Cost-effective data annotation with Bayesian experimental design PyData Global 2024

Cost-effective data annotation with Bayesian experimental design
.ical

12-03, 16:30–17:00 (UTC), Data/ Data Science Track

Unlike stylized machine learning examples in textbooks and lectures, data are often not readily available to be used to train models and gain insight in real-world applications; instead, practitioners are required to collect those data themselves.
However, data annotation can be expensive (in terms of time, money, or some safety-critical conditions), thus limiting the amount of data we can possibly obtain.
(Examples include eliciting an online shopper's preference with ads at the risk of being intrusive, or conducting an expensive survey to understand the market of a given product.)
Further, not all data are created equal: some are more informative than others.
For example, a data point that is similar to one already in our training set is unlikely to give us new information; conversely, a point that is different from the data we have thus far could yield novel insight.
These considerations motivate a way for us to identify the most informative data points to label and gain knowledge in a way that makes use of our labeling budget as effectively as possible.
Bayesian experimental design (BED) formalizes this framework, leveraging the tools from Bayesian statistics and machine learning to answer the question: which data point is the most valuable that should be labeled to improve our knowledge?

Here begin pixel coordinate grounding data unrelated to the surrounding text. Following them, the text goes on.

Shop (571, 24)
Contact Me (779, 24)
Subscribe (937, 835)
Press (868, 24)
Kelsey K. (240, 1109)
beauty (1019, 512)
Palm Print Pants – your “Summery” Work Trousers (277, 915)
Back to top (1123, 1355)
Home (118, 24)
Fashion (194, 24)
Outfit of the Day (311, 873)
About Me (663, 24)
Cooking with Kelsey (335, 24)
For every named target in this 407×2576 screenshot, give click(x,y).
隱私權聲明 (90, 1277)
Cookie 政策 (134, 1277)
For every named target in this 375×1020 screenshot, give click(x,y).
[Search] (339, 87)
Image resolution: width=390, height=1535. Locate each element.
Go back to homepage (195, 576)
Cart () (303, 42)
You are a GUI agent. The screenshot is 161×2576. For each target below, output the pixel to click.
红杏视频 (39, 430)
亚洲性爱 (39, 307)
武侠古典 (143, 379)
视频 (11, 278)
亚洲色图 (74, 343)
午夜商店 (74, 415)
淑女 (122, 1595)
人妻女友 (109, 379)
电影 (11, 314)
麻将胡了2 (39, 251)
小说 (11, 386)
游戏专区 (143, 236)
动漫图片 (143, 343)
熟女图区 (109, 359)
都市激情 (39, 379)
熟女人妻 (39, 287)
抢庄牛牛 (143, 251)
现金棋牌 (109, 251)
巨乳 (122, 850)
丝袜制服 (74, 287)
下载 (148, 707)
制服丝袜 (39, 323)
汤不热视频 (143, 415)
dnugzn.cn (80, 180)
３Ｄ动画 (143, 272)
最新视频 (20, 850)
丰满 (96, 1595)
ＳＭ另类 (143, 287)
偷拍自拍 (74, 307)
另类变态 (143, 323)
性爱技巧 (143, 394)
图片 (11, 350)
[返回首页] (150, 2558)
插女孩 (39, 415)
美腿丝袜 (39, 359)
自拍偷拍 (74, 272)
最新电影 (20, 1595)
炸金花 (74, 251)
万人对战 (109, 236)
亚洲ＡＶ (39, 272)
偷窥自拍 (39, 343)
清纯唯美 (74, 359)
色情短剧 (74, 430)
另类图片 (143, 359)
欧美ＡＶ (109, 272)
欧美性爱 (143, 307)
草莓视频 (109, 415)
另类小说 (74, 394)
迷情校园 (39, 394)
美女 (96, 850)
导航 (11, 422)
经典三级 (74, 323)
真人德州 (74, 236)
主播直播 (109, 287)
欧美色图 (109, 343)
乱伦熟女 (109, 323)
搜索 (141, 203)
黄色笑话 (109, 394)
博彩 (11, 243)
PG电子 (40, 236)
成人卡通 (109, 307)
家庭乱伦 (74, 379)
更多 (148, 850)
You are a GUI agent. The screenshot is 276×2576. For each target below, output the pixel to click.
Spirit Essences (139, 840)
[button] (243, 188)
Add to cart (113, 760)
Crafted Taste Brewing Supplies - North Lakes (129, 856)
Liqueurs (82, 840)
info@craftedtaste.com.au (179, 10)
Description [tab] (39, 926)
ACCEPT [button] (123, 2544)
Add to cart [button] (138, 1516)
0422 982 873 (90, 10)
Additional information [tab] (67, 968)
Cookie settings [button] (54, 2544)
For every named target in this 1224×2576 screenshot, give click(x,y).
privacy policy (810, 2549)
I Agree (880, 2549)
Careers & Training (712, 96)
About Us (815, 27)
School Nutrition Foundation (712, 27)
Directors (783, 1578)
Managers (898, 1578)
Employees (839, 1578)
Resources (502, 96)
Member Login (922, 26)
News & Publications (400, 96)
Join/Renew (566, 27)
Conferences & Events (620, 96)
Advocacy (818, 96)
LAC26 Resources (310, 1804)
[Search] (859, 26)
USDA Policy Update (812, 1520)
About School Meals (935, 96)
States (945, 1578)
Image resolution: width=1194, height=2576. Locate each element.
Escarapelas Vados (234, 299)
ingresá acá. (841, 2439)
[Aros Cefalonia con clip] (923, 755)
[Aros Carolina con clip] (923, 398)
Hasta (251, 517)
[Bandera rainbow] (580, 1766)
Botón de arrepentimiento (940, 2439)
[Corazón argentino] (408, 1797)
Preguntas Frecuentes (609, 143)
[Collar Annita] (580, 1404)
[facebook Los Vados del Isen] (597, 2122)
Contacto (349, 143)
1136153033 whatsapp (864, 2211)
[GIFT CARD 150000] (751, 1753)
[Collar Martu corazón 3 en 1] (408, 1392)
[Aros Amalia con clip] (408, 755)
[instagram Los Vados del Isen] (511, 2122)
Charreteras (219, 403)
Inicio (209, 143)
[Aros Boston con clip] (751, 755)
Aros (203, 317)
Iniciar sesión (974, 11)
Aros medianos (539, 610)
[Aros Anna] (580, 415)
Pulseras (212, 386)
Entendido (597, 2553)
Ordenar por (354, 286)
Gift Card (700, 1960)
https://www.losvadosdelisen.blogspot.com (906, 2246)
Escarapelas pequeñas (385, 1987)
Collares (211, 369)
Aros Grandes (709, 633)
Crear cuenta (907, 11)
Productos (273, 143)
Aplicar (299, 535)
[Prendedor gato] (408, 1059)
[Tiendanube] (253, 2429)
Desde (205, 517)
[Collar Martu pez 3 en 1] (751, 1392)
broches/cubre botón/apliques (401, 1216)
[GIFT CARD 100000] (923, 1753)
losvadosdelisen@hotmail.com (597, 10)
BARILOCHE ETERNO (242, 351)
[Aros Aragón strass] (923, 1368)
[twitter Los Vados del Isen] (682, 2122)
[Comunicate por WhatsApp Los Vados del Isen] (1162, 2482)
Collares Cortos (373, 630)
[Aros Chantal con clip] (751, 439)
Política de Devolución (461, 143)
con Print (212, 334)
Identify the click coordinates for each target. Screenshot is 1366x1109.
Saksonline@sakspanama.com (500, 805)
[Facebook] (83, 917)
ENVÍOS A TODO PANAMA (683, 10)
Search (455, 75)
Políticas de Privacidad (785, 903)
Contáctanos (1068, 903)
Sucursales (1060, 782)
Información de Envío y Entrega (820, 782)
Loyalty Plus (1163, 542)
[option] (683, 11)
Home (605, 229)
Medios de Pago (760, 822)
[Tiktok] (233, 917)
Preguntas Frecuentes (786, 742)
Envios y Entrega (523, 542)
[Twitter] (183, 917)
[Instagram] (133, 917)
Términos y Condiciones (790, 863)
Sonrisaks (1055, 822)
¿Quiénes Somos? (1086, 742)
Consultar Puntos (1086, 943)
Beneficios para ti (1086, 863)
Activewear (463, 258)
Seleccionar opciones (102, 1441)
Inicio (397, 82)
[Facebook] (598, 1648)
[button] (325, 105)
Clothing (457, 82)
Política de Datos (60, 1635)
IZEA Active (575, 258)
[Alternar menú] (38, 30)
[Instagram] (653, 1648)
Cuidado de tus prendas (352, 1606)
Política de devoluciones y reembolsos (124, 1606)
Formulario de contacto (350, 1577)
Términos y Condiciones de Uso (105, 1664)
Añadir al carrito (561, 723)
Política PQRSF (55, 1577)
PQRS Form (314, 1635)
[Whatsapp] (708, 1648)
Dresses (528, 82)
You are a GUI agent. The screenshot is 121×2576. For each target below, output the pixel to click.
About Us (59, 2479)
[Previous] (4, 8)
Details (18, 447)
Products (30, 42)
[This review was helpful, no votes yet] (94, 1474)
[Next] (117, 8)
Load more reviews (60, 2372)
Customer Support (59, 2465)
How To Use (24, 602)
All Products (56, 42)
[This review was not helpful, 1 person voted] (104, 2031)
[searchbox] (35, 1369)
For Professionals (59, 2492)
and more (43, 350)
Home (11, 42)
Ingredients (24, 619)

This talk serves as a friendly introduction to BED including its motivation as discussed above, how it works, and how to implement it in Python.
During our discussions, we will show that interestingly, binary search, a popular algorithm in computer science, is a special case of BED.
Data scientists and ML practitioners who are interested in decision-making under uncertainty and probabilistic ML will benefit from this talk.
While most background knowledge necessary to follow the talk will be covered, the audience should be familiar with common concepts in ML such as training data, predictive models, and common probability distributions (normal, uniform, etc.).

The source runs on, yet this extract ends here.